Cait was sitting at a table in a smaller dining hall, together with her mother, Cal, a newly rich woman named Margaret Brown, and two of the “important people”, as Cait called them in her head.

“She is the largest moving object ever made by the hand of man in all history. And our master shipbuilder Mr. Andrews here designed her from the keel plates up”, a slim man with a moustache explained proudly.

“Well, I may have knocked her together, but the idea was Mr. Ismay’s”, Mr. Andrews answered and nodded towards the slim man. “He envisioned a steamer, so grand in scale and so luxurious in its appointments that its supremacy will never be challenged.”

Cait tried to look as if she was listening, which she wasn’t of course.
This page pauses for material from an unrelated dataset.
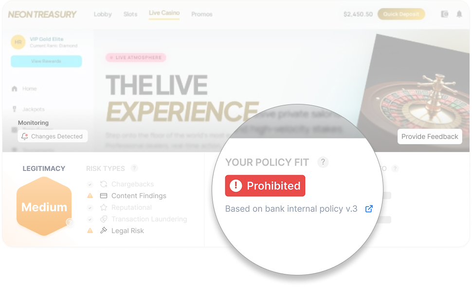Click the Medium legitimacy hexagon badge
This screenshot has height=287, width=472.
pyautogui.click(x=44, y=206)
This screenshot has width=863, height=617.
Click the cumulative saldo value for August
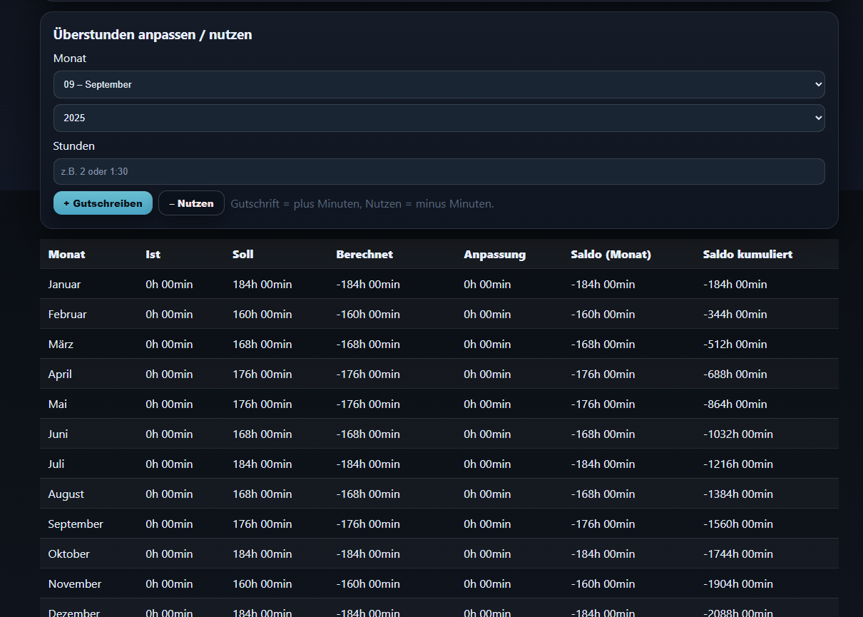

Her head was outside the many windows, somewhere flowing with the wind, between the waves of the sea and the clouds of the sky. Lost in her thoughts she grabbed a cigarette and lit it with a match.
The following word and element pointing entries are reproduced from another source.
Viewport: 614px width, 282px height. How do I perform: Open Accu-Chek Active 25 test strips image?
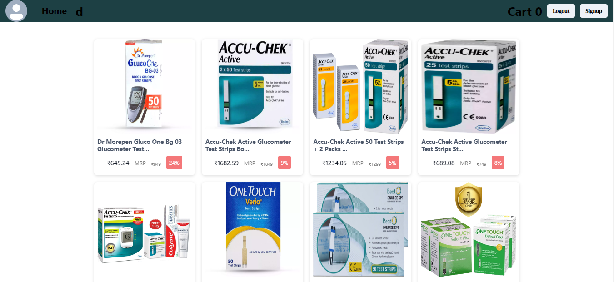click(x=469, y=86)
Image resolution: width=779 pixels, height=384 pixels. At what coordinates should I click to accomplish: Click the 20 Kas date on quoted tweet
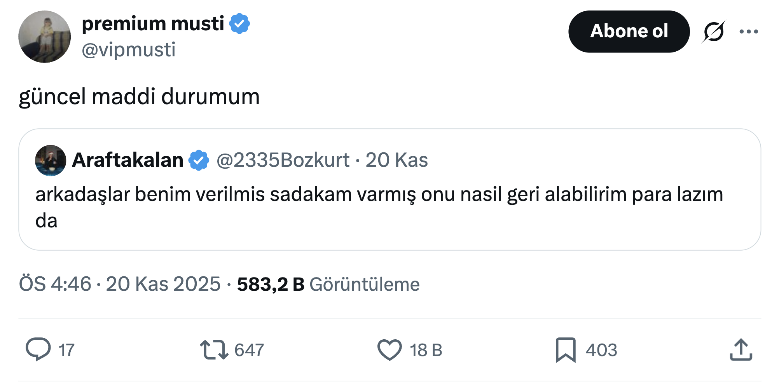click(396, 160)
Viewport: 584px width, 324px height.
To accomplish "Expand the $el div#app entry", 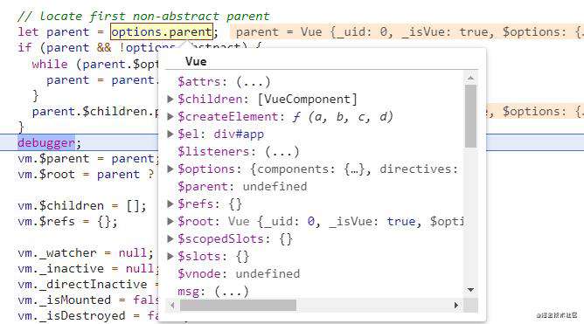I will 170,134.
“You know I don’t like that, Caitlyn”, her mother whispered next to her. Cait would’ve liked to roll her eyes, but her experience suggested otherwise. Instead, she looked at her mother and exhaled the smoke right in her face.

“She knows”, Cal interrupted the silent ranking match and took Cait’s cigarette. Then he ordered something to eat for himself and Cait, without asking her first, of course. Cait tried to ignore the anger rising in her chest and stared out of the window again, imagining to be anywhere else but here.

“You gonna cut her meat for her too, there, Cal?”, Margaret, who everybody called Molly, interrupted. Cait didn’t know what it was, but she liked Molly. She was different from all those other born-rich people.

“But who thought of the name “Titanic”? Was it you, Bruce?”, Molly smoothly changed the topic before things could get even more heated.

“Yes, actually”, Mr. Ismay answered. “I wanted to convey sheer size, and size means stability, luxury, and above all, strength.”

Cait knew exactly she shouldn’t say out loud what came to her mind in that moment, but she still did.

“Do you know of Dr. Freud, Mr. Ismay? His ideas about the male preoccupation with size might be of particular interest to you.”

Molly didn’t hold back her amused smile and even Mr. Andrews grinned, but the other people at the table did not like Cait’s “joke”.

“What’s gotten into you?”, her mother whispered. She almost sounded like a snake. And that’s also exactly what she was, a snake.

“Excuse me”, Cait said and left the table, escaping from the typical “Excuse her, normally she’s not like this”-phrases, which would undoubtedly follow.

It’s another one of those moments where the walls dare to cave in around Cait. She’s feeling trapped, and her ridiculously tight dress didn’t help the sensation of breathlessness. Again, she wished to be flying with the wind, light and without any sorrow or fear.

Yes, Cait truly wanted to feel free.